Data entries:
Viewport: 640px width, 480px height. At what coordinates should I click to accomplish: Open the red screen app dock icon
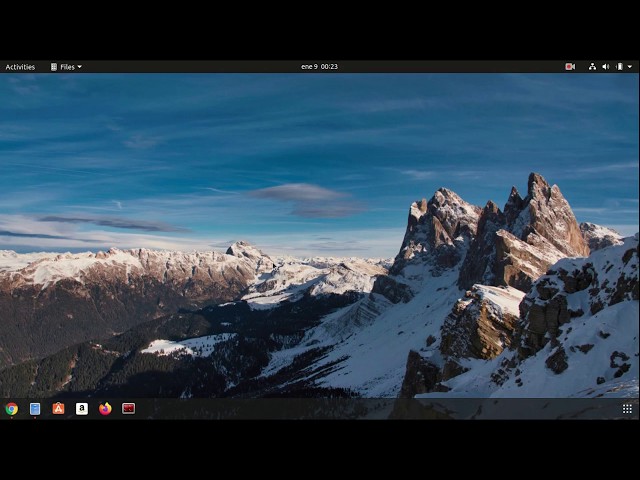[x=129, y=409]
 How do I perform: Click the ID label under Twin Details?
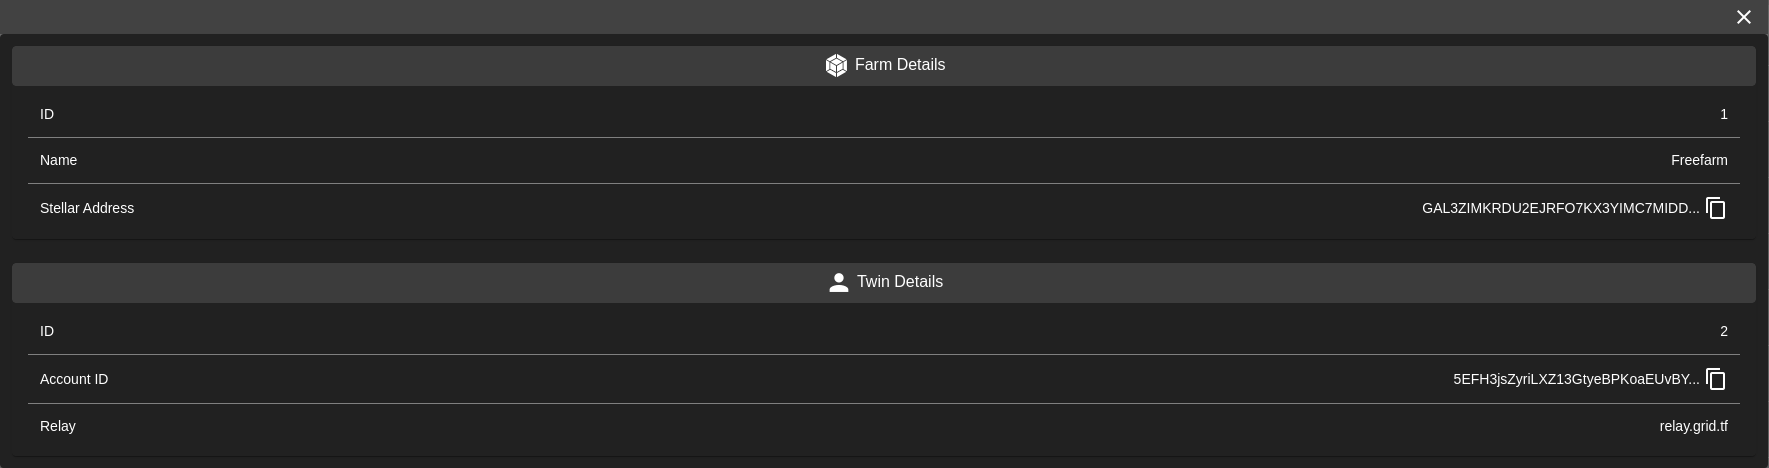click(x=47, y=331)
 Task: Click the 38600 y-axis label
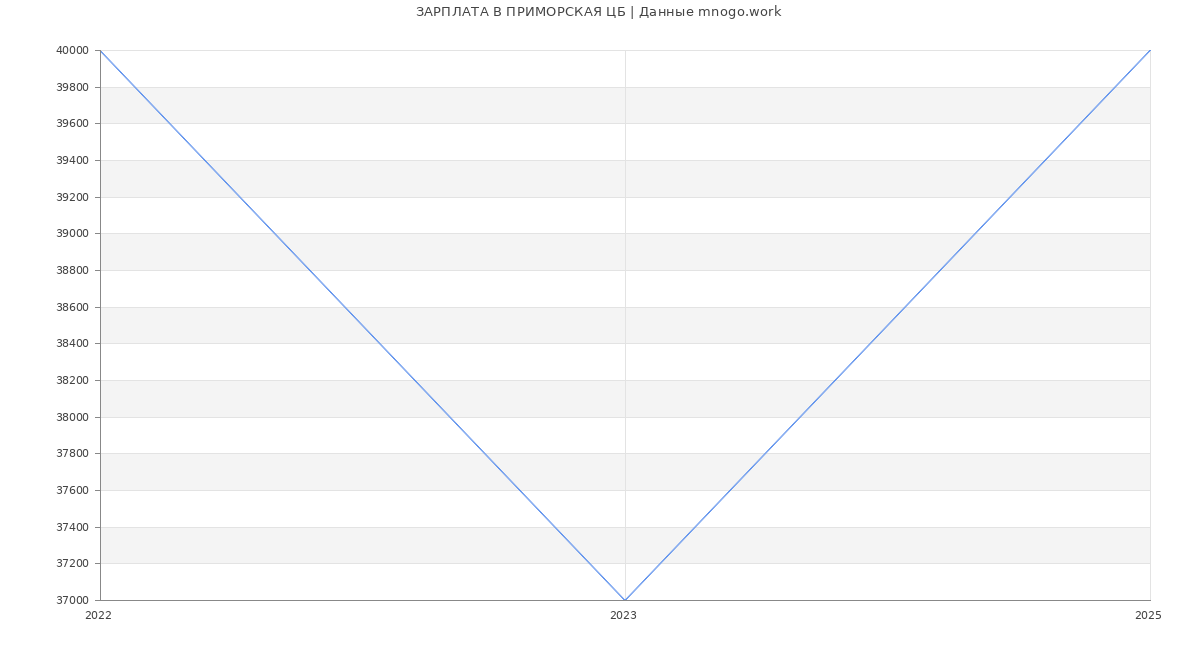pyautogui.click(x=72, y=307)
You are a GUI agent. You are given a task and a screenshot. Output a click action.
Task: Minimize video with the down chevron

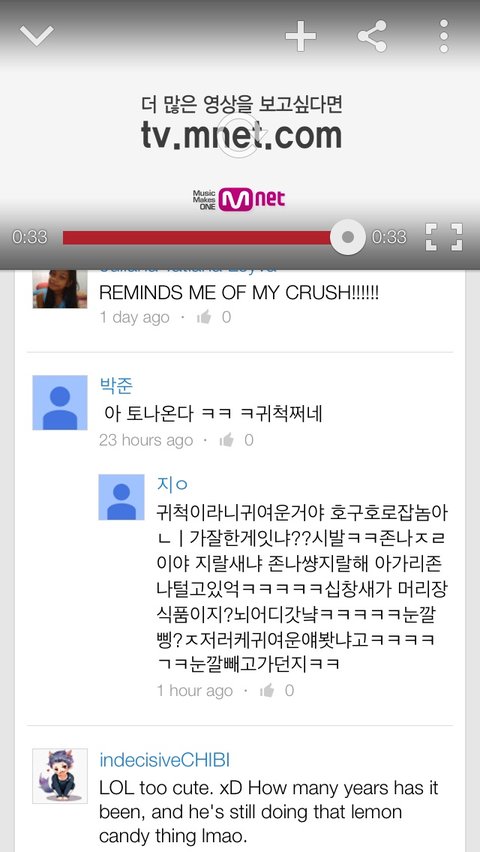point(37,36)
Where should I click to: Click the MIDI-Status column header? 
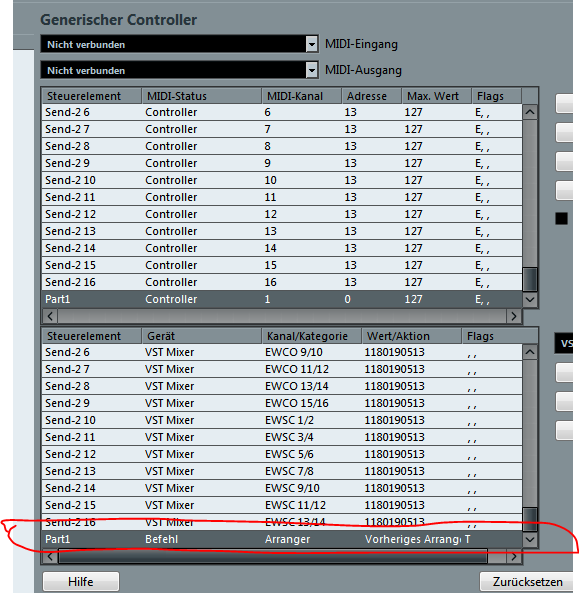tap(202, 96)
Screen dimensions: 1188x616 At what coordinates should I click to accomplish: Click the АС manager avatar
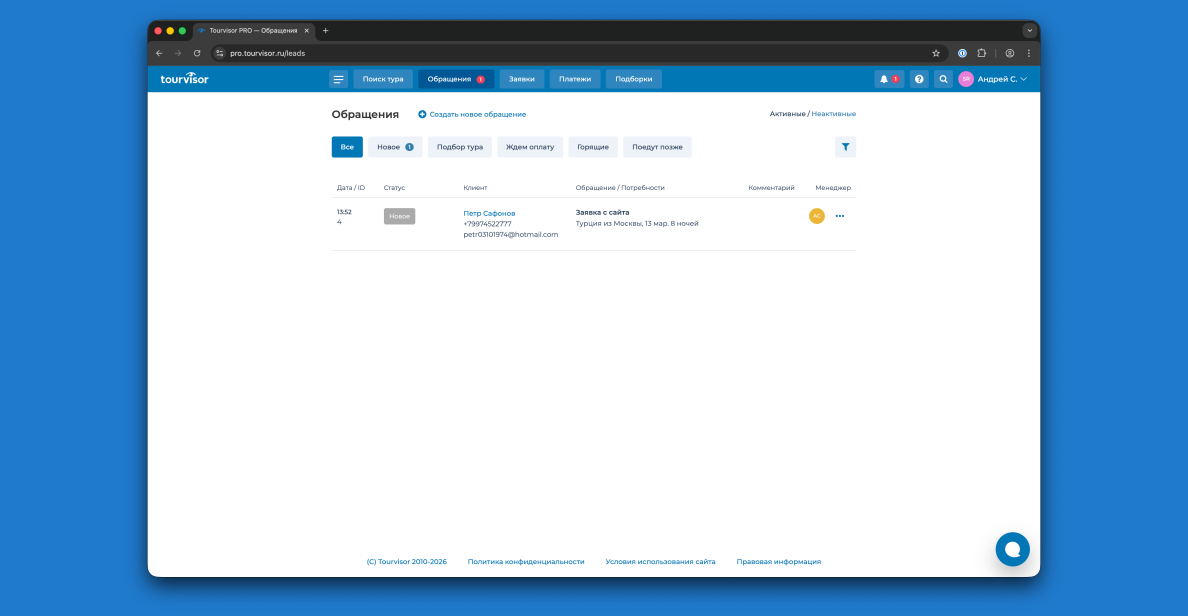coord(817,215)
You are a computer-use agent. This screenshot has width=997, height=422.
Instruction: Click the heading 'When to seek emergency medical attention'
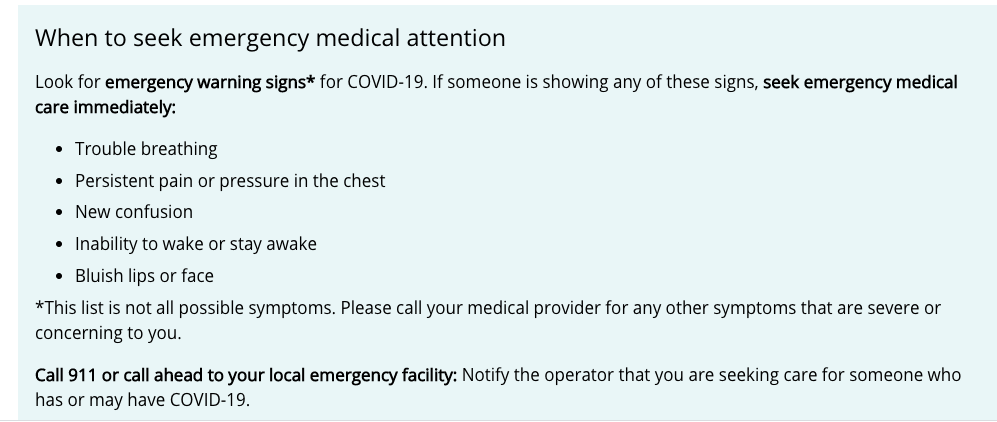270,38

» **Task details**:
Count the lines in the data above that contain the string "agent" and give only the number.

» **Answer to the task**:
2